[TASK INPUT]
☆ ☆ ☆ ☆ ☆

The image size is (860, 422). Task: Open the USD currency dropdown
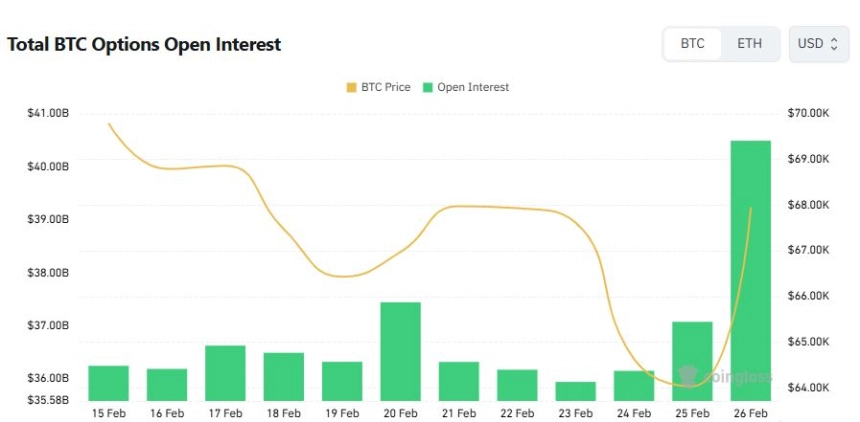[x=818, y=44]
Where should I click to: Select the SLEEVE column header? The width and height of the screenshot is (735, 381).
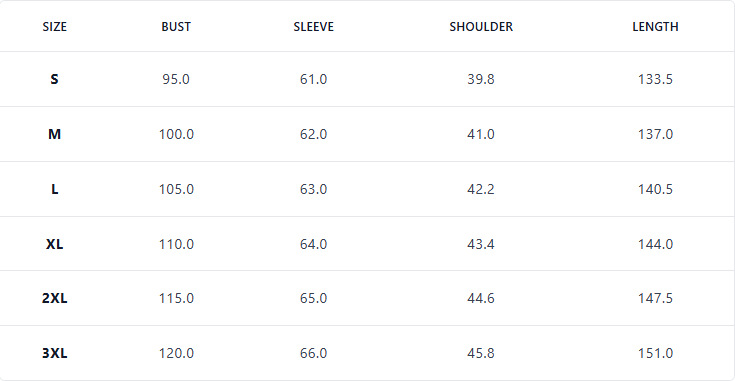pyautogui.click(x=313, y=27)
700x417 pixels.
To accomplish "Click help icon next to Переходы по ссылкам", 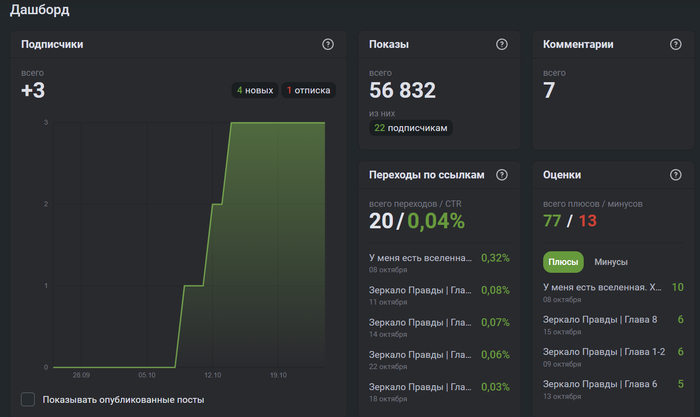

☆ ☆ ☆ ☆ ☆

Give back all the data exactly, minus pictures.

The image size is (860, 422). Task: Open the USD currency dropdown
[x=818, y=44]
Where should I click to: Select the SLEEVE column header? The width and height of the screenshot is (735, 381).
pyautogui.click(x=313, y=27)
700x417 pixels.
To accomplish "Click help icon next to Переходы по ссылкам", 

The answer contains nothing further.